Exercise 1:
According to the passage on stress shielding, why does the metallic stem take most of the mechanical stress?
Exercise 2:
Decide whether each statement agrees with the passage on stress shielding. Answer yes or no and quote the deciding words. (a) The AntiStressShielding project is funded by the German Research Foundation. (b) Stress shielding raises bone density in the tissue next to the implant. (c) Aseptic loosening is one of the main causes of prosthesis failure.

The collaborative research project AntiStressShielding, funded by the German Research Foundation (DFG), addresses the clinical problem of the so-called phenomenon “stress shielding”. This phenomenon occurs in bone tissue surrounding metallic femoral stem implants following their implantation. Due to the pronounced stiffness mismatch between the metallic stem material and the surrounding bone tissue, most of the mechanical stress is taken by the metallic stem. The resulting reduced and non-physiological mechanical loading of the adjacent bone tissue leads to bone resorption and a decrease in bone density. This process can induce aseptic loosening of the implant, which is one of the main causes of prosthesis failure and a reason for revision surgery.

Source information:
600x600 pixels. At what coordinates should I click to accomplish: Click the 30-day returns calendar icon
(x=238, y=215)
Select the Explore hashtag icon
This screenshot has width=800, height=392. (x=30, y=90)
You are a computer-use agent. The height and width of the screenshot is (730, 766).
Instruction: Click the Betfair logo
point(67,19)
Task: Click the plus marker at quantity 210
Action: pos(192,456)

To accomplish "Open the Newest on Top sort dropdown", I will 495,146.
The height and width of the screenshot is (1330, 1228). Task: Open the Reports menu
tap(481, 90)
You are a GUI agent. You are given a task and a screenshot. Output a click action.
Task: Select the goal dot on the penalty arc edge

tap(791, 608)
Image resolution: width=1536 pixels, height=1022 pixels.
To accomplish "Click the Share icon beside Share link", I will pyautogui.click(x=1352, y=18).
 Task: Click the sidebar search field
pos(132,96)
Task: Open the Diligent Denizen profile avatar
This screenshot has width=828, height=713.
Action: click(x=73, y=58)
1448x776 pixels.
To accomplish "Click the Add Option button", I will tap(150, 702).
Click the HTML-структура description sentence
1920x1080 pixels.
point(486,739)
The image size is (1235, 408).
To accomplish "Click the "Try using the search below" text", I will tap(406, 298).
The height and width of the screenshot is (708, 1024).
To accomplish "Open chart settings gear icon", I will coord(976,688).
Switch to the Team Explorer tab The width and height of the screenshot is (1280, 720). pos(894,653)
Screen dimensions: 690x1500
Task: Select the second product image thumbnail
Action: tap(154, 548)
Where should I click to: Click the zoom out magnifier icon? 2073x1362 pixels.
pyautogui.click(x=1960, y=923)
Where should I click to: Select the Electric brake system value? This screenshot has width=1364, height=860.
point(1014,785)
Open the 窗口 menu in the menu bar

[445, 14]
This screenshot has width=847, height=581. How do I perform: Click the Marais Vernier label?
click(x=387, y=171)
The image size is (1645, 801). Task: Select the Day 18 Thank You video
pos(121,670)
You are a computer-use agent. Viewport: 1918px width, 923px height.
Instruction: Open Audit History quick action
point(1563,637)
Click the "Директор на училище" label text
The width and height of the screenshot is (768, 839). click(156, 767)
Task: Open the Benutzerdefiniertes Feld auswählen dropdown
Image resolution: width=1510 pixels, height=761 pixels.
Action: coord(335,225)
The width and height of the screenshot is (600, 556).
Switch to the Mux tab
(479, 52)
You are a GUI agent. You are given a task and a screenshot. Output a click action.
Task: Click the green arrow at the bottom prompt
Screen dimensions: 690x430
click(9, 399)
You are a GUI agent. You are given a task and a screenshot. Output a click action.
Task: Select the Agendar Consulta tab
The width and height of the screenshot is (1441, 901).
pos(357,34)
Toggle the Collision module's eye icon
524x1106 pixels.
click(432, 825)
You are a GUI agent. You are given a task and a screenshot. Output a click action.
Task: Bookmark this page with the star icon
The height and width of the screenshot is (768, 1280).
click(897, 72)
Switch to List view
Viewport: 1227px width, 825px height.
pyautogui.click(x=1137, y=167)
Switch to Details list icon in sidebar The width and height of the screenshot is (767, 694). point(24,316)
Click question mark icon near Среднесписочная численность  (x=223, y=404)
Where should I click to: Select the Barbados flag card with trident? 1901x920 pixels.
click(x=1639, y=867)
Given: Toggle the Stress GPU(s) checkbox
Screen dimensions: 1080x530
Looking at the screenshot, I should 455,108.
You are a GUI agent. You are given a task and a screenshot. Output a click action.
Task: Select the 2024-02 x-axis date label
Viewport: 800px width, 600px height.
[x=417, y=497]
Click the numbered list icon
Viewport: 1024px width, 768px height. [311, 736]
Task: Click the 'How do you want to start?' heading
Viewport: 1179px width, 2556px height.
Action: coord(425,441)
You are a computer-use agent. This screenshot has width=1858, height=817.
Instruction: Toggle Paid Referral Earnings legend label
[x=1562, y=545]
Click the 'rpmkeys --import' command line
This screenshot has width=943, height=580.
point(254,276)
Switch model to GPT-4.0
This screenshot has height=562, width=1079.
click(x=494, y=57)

Answer space 1:
There is a pronounced stiffness mismatch between the metallic stem material and the surrounding bone tissue.

Answer space 2:
(a) Yes: "funded by the German Research Foundation (DFG)"
(b) No: "leads to bone resorption and a decrease in bone density"
(c) Yes: "which is one of the main causes of prosthesis failure"